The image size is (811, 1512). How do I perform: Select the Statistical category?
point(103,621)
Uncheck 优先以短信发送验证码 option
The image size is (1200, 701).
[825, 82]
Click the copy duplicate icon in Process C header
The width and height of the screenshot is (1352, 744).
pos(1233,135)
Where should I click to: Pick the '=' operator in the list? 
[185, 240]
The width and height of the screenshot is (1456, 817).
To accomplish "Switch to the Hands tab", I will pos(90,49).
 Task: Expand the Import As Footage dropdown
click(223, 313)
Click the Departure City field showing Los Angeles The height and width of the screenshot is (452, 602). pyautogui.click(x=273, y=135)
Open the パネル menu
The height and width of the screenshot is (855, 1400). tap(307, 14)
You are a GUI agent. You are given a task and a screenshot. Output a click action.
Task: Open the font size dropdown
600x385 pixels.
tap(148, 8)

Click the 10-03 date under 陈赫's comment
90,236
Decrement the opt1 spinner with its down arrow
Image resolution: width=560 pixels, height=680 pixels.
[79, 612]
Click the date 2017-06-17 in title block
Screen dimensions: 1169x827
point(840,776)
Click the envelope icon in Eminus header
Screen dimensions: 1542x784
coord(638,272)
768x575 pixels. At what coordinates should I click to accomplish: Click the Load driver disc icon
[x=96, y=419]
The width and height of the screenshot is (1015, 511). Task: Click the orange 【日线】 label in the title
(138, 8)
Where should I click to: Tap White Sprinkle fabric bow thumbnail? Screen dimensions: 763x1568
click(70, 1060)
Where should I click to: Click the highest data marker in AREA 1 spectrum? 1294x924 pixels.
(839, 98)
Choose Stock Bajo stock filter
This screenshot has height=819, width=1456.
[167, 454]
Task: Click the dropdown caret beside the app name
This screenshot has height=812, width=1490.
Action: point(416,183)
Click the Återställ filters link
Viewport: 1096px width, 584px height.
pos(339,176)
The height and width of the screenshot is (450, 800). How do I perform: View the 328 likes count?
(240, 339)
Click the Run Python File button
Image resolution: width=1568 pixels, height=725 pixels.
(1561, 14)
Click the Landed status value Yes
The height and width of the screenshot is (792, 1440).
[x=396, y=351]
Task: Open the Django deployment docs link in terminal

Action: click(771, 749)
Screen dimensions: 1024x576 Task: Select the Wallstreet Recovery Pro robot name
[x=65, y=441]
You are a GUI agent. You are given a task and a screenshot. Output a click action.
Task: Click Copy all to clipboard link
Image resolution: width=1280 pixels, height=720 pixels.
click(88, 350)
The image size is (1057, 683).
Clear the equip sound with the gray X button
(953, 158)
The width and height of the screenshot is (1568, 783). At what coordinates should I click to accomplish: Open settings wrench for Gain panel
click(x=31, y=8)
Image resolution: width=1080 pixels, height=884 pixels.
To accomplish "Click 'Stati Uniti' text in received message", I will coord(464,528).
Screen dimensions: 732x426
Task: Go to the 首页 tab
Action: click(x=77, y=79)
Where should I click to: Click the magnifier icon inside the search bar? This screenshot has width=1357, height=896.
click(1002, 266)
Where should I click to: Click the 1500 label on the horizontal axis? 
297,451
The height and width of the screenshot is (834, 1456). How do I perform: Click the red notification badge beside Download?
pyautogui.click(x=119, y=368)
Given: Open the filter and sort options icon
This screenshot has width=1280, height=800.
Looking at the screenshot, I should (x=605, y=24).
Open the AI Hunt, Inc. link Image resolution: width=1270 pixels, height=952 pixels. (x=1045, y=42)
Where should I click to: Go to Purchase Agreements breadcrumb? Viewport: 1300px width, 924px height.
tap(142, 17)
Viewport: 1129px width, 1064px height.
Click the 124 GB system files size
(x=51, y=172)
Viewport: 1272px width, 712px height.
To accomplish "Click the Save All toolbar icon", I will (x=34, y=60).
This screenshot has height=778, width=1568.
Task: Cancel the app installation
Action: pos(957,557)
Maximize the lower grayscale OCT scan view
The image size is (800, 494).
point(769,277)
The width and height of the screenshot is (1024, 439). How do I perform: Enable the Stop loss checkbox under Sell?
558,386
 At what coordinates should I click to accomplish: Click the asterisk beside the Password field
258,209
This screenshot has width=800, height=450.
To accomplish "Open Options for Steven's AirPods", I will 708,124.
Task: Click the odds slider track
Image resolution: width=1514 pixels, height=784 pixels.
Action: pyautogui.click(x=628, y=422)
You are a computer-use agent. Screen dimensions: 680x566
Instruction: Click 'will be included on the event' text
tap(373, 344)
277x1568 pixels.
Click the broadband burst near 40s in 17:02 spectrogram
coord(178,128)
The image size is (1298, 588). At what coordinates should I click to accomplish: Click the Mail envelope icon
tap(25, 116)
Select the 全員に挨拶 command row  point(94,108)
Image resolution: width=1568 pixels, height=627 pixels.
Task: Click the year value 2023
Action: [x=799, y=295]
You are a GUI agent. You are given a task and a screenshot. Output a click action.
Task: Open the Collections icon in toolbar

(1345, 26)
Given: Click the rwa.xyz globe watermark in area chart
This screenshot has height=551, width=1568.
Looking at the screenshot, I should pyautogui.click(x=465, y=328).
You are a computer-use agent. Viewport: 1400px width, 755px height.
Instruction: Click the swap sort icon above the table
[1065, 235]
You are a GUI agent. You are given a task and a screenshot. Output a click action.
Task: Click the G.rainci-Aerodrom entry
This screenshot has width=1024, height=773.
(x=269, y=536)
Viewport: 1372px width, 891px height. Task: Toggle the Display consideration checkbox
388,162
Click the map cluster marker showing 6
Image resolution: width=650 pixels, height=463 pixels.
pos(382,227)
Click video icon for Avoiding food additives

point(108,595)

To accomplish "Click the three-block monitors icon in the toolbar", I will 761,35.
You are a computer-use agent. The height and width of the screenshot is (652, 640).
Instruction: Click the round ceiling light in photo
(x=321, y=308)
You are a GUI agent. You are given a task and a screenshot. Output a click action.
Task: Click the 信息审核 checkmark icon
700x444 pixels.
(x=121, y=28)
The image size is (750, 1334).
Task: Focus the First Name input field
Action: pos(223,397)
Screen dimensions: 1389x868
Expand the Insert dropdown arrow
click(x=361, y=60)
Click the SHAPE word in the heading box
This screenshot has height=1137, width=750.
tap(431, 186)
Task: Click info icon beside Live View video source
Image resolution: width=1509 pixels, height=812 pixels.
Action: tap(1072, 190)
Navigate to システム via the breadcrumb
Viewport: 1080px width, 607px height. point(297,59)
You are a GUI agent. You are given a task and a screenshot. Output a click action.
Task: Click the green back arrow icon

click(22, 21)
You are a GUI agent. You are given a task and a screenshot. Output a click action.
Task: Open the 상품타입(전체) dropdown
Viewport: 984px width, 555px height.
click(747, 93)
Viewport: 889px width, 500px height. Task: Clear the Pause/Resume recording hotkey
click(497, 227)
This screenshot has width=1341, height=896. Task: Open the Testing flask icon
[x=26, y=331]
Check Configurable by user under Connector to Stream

----

* DIRECTIONS FOR THIS TASK
Quote all of the data above word for word, line by line, with nothing changed or left out.

* SOLUTION TO THE PROBLEM
The image size is (811, 1512). How do I perform: Select the Statistical category?
point(103,621)
Uncheck 优先以短信发送验证码 option
The image size is (1200, 701).
[825, 82]
Click the copy duplicate icon in Process C header
The width and height of the screenshot is (1352, 744).
pos(1233,135)
Where should I click to: Pick the '=' operator in the list? 
[185, 240]
The width and height of the screenshot is (1456, 817).
To accomplish "Switch to the Hands tab", I will pos(90,49).
 Task: Expand the Import As Footage dropdown
click(223, 313)
Click the Departure City field showing Los Angeles The height and width of the screenshot is (452, 602). pyautogui.click(x=273, y=135)
Open the パネル menu
The height and width of the screenshot is (855, 1400). tap(307, 14)
You are a GUI agent. You are given a task and a screenshot. Output a click action.
Task: Open the font size dropdown
600x385 pixels.
tap(148, 8)

Click the 10-03 date under 陈赫's comment
90,236
Decrement the opt1 spinner with its down arrow
Image resolution: width=560 pixels, height=680 pixels.
[79, 612]
Click the date 2017-06-17 in title block
Screen dimensions: 1169x827
point(840,776)
Click the envelope icon in Eminus header
Screen dimensions: 1542x784
coord(638,272)
768x575 pixels. At what coordinates should I click to accomplish: Click the Load driver disc icon
[x=96, y=419]
The width and height of the screenshot is (1015, 511). Task: Click the orange 【日线】 label in the title
(138, 8)
Where should I click to: Tap White Sprinkle fabric bow thumbnail? Screen dimensions: 763x1568
click(70, 1060)
Where should I click to: Click the highest data marker in AREA 1 spectrum? 1294x924 pixels.
(839, 98)
Choose Stock Bajo stock filter
This screenshot has height=819, width=1456.
[167, 454]
Task: Click the dropdown caret beside the app name
This screenshot has height=812, width=1490.
Action: point(416,183)
Click the Återställ filters link
Viewport: 1096px width, 584px height.
pos(339,176)
The height and width of the screenshot is (450, 800). How do I perform: View the 328 likes count?
(240, 339)
Click the Run Python File button
Image resolution: width=1568 pixels, height=725 pixels.
(1561, 14)
Click the Landed status value Yes
The height and width of the screenshot is (792, 1440).
[x=396, y=351]
Task: Open the Django deployment docs link in terminal

Action: click(771, 749)
Screen dimensions: 1024x576 Task: Select the Wallstreet Recovery Pro robot name
[x=65, y=441]
You are a GUI agent. You are given a task and a screenshot. Output a click action.
Task: Click Copy all to clipboard link
Image resolution: width=1280 pixels, height=720 pixels.
click(88, 350)
The image size is (1057, 683).
Clear the equip sound with the gray X button
(953, 158)
The width and height of the screenshot is (1568, 783). At what coordinates should I click to accomplish: Open settings wrench for Gain panel
click(x=31, y=8)
Image resolution: width=1080 pixels, height=884 pixels.
To accomplish "Click 'Stati Uniti' text in received message", I will coord(464,528).
Screen dimensions: 732x426
Task: Go to the 首页 tab
Action: click(x=77, y=79)
Where should I click to: Click the magnifier icon inside the search bar? This screenshot has width=1357, height=896.
click(1002, 266)
Where should I click to: Click the 1500 label on the horizontal axis? 
297,451
The height and width of the screenshot is (834, 1456). How do I perform: Click the red notification badge beside Download?
pyautogui.click(x=119, y=368)
Given: Open the filter and sort options icon
This screenshot has width=1280, height=800.
Looking at the screenshot, I should (x=605, y=24).
Open the AI Hunt, Inc. link Image resolution: width=1270 pixels, height=952 pixels. (x=1045, y=42)
Where should I click to: Go to Purchase Agreements breadcrumb? Viewport: 1300px width, 924px height.
tap(142, 17)
Viewport: 1129px width, 1064px height.
Click the 124 GB system files size
(x=51, y=172)
Viewport: 1272px width, 712px height.
To accomplish "Click the Save All toolbar icon", I will (x=34, y=60).
This screenshot has height=778, width=1568.
Task: Cancel the app installation
Action: pos(957,557)
Maximize the lower grayscale OCT scan view
The image size is (800, 494).
point(769,277)
The width and height of the screenshot is (1024, 439). How do I perform: Enable the Stop loss checkbox under Sell?
558,386
 At what coordinates should I click to accomplish: Click the asterisk beside the Password field
258,209
This screenshot has width=800, height=450.
To accomplish "Open Options for Steven's AirPods", I will 708,124.
Task: Click the odds slider track
Image resolution: width=1514 pixels, height=784 pixels.
Action: pyautogui.click(x=628, y=422)
You are a computer-use agent. Screen dimensions: 680x566
Instruction: Click 'will be included on the event' text
tap(373, 344)
277x1568 pixels.
Click the broadband burst near 40s in 17:02 spectrogram
coord(178,128)
The image size is (1298, 588). At what coordinates should I click to accomplish: Click the Mail envelope icon
tap(25, 116)
Select the 全員に挨拶 command row  point(94,108)
Image resolution: width=1568 pixels, height=627 pixels.
Task: Click the year value 2023
Action: [x=799, y=295]
You are a GUI agent. You are given a task and a screenshot. Output a click action.
Task: Open the Collections icon in toolbar

(1345, 26)
Given: Click the rwa.xyz globe watermark in area chart
This screenshot has height=551, width=1568.
Looking at the screenshot, I should pyautogui.click(x=465, y=328).
You are a computer-use agent. Viewport: 1400px width, 755px height.
Instruction: Click the swap sort icon above the table
[1065, 235]
You are a GUI agent. You are given a task and a screenshot. Output a click action.
Task: Click the G.rainci-Aerodrom entry
This screenshot has width=1024, height=773.
(x=269, y=536)
Viewport: 1372px width, 891px height. Task: Toggle the Display consideration checkbox
388,162
Click the map cluster marker showing 6
Image resolution: width=650 pixels, height=463 pixels.
pos(382,227)
Click video icon for Avoiding food additives

point(108,595)

To accomplish "Click the three-block monitors icon in the toolbar", I will 761,35.
You are a computer-use agent. The height and width of the screenshot is (652, 640).
Instruction: Click the round ceiling light in photo
(x=321, y=308)
You are a GUI agent. You are given a task and a screenshot. Output a click action.
Task: Click the 信息审核 checkmark icon
700x444 pixels.
(x=121, y=28)
The image size is (750, 1334).
Task: Focus the First Name input field
Action: pos(223,397)
Screen dimensions: 1389x868
Expand the Insert dropdown arrow
click(x=361, y=60)
Click the SHAPE word in the heading box
This screenshot has height=1137, width=750.
tap(431, 186)
Task: Click info icon beside Live View video source
Image resolution: width=1509 pixels, height=812 pixels.
Action: tap(1072, 190)
Navigate to システム via the breadcrumb
Viewport: 1080px width, 607px height. point(297,59)
You are a GUI agent. You are given a task and a screenshot. Output a click action.
Task: Click the green back arrow icon

click(22, 21)
You are a GUI agent. You are given a task and a screenshot. Output a click action.
Task: Open the 상품타입(전체) dropdown
Viewport: 984px width, 555px height.
click(747, 93)
Viewport: 889px width, 500px height. Task: Clear the Pause/Resume recording hotkey
click(497, 227)
This screenshot has width=1341, height=896. Task: Open the Testing flask icon
[x=26, y=331]
Check Configurable by user under Connector to Stream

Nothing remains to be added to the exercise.